Wal-Mart Pledges to Improve Safety for Bangladesh Suppliers
Wal-Mart has pledged to carry out rigorous safety inspections at the 279 factories in Bangladesh from which it sources goods.
However, the world’s largest retailer declined to sign on to the broad safety plan launched earlier this week by more than a dozen European companies with operations in Bangladesh. The accord follows the death of more than 1,100 people when the nine-storey Rana Plaza building in Bangladesh collapsed on 24 April.
Wal-Mart also said that it had terminated its contract with Canada-based blue jeans supplier Fame Jeans after documents indicated that the company had ordered supplies from a factory inside the building, where garments were produced in poor working conditions.
Wal-Mart spokesman Kevin Gardner said that the company is addressing the issue of unsafe conditions in Bangladesh, where Wal-Mart produces more than US$1bn of clothing and goods each year. The company also praised the Bangladeshi government for closing 18 factories that had safety violations.

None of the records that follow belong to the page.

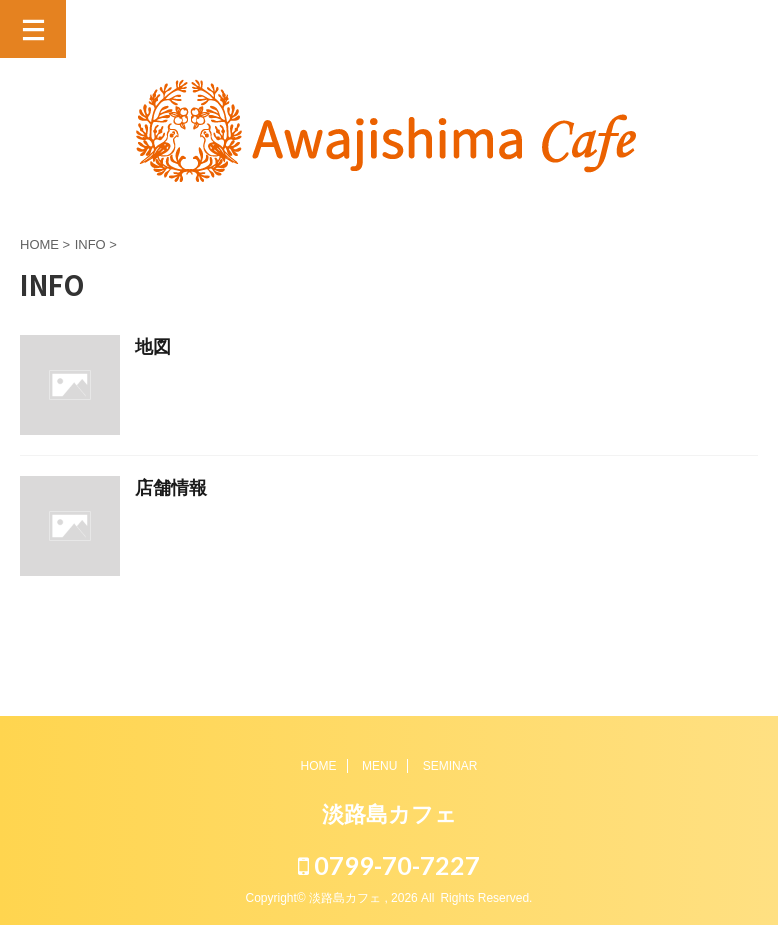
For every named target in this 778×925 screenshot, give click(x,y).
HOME (319, 766)
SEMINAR (450, 766)
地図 (153, 348)
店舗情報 (171, 489)
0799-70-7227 (389, 865)
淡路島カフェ (389, 814)
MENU (379, 766)
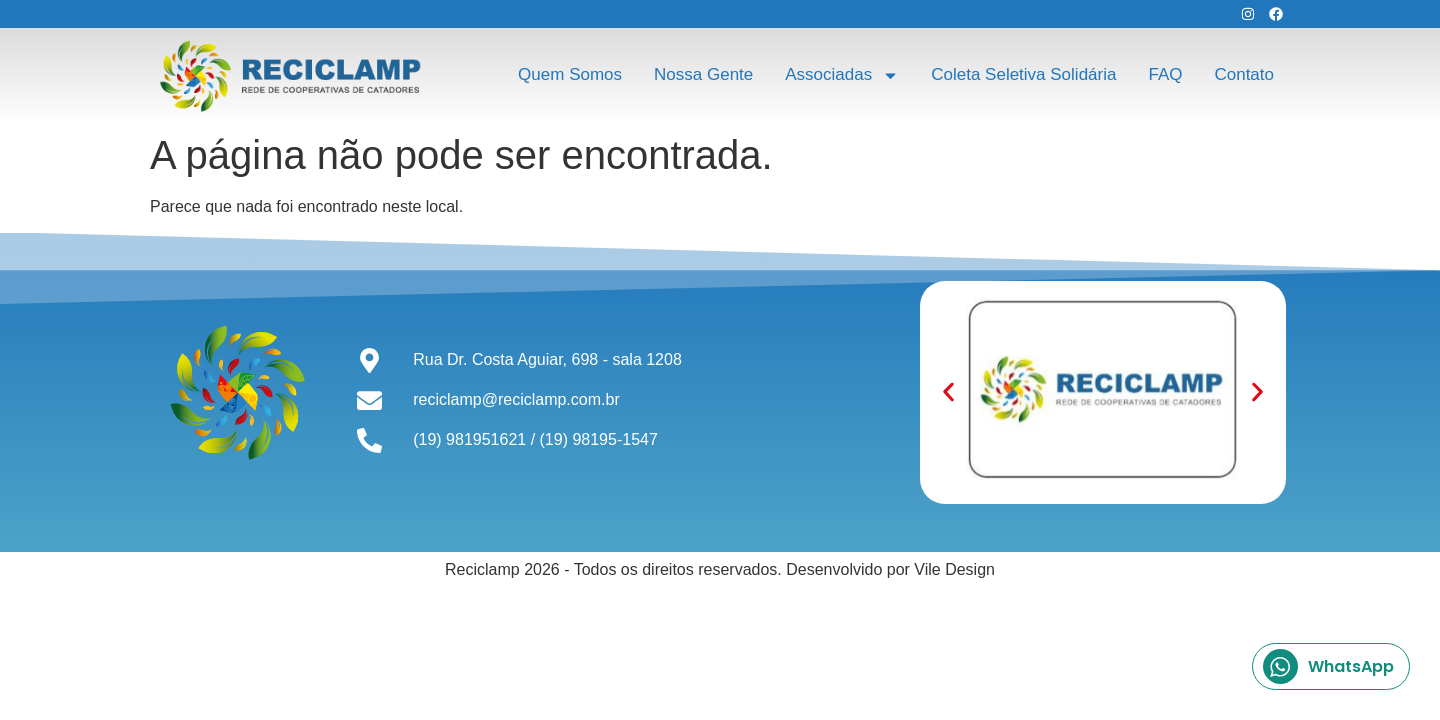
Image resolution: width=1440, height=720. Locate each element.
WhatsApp (1328, 666)
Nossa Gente (703, 74)
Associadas (842, 75)
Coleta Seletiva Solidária (1023, 74)
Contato (1244, 74)
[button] (948, 392)
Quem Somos (570, 74)
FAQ (1165, 74)
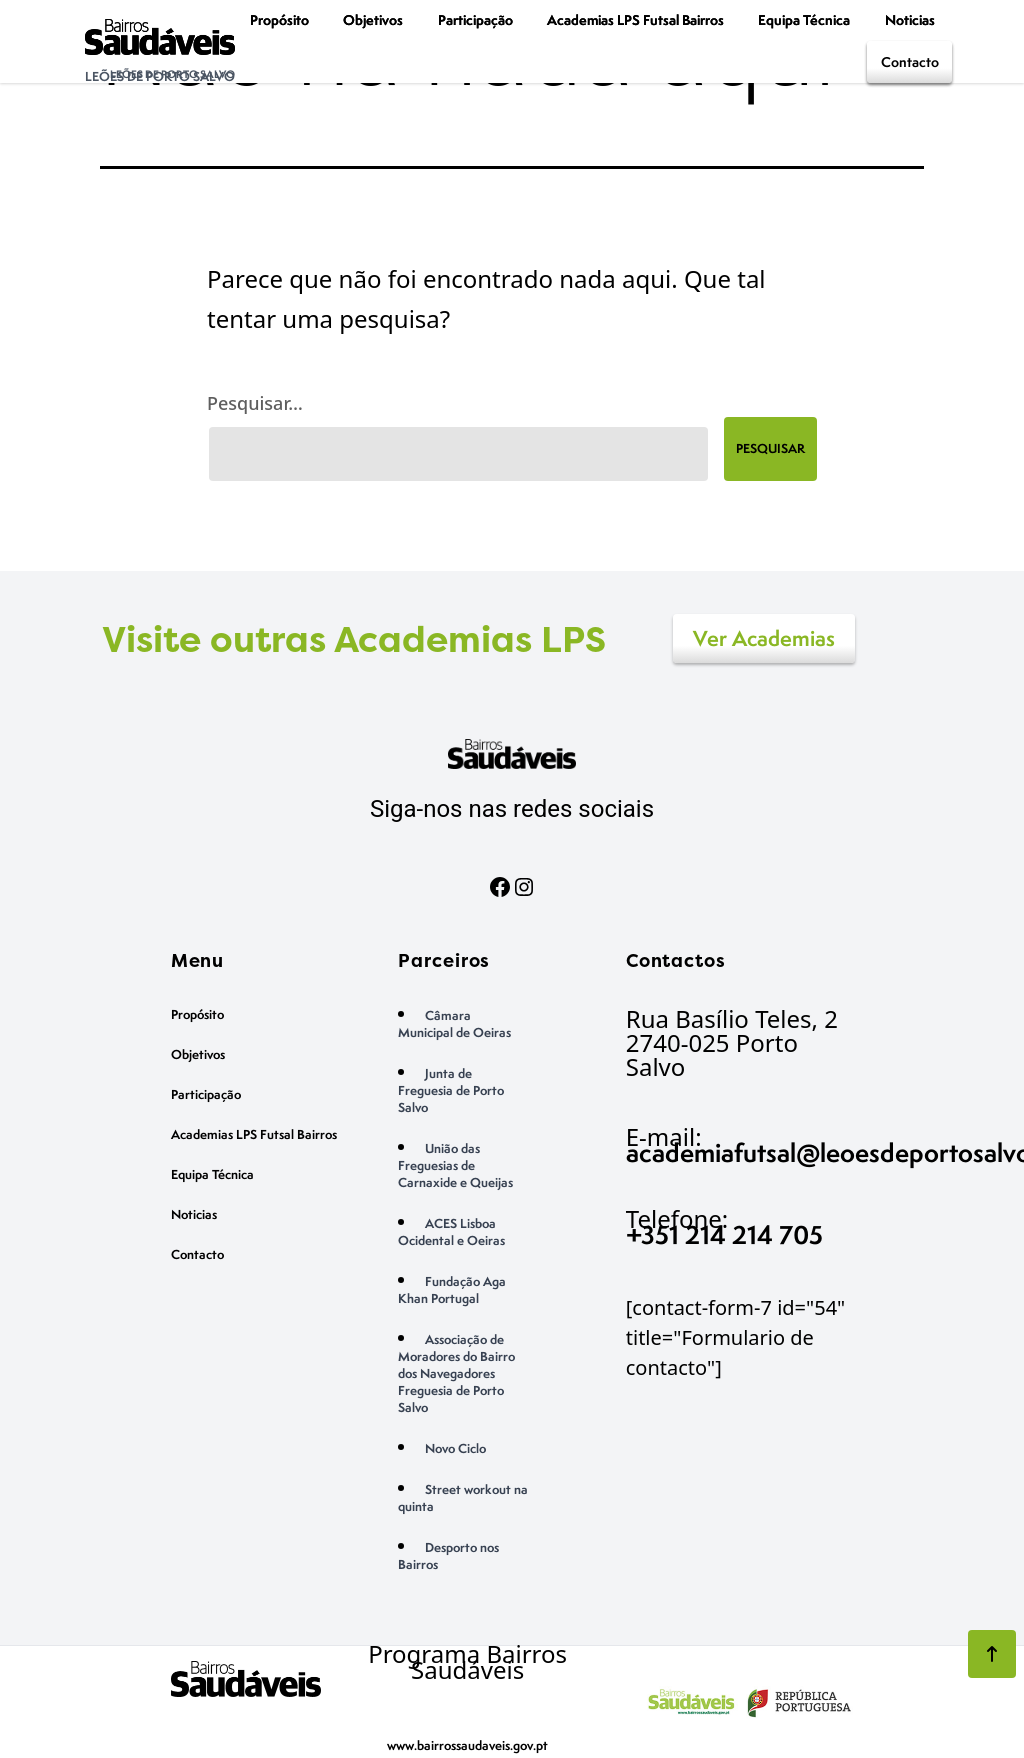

Wal-Mart said that based on its information none of those factories were making authorized apparel for the company, although three of those factories were owned by the Nassa Group, which claims Wal-Mart and Sears as customers and is Bangladesh’s largest exporter.
Wal-Mart was also absent from the safety accord announced by other multinational retail groups on 14 May. French group Carrefour, the world’s second largest retailer, Benetton, Marks & Spencer and El Corte Ingles, the Spanish department store chain, joined major retailers like H&M and Spain’s Inditex, the parent of fashion chains such as Zara, in signing the safety agreement. The plan requires companies to have rigorous independent inspections and to contribute to fire safety upgrades such as the addition of fire escapes, which many Bangladeshi factories still lack.
The International Labour Organisation (ILO) welcomed the new accord. In a statement, it said that it “stands ready to provide appropriate support to this initiative in response to the requests of the signatory parties, to help ensure effective implementation and coordination with national organizations”, adding that there was “a critical need to reform the country’s labour law to bring it in line with international norms”.
Bangladesh’s minimum wage for garment workers, which currently stands at US$38 (£25) a month, is the lowest in the world.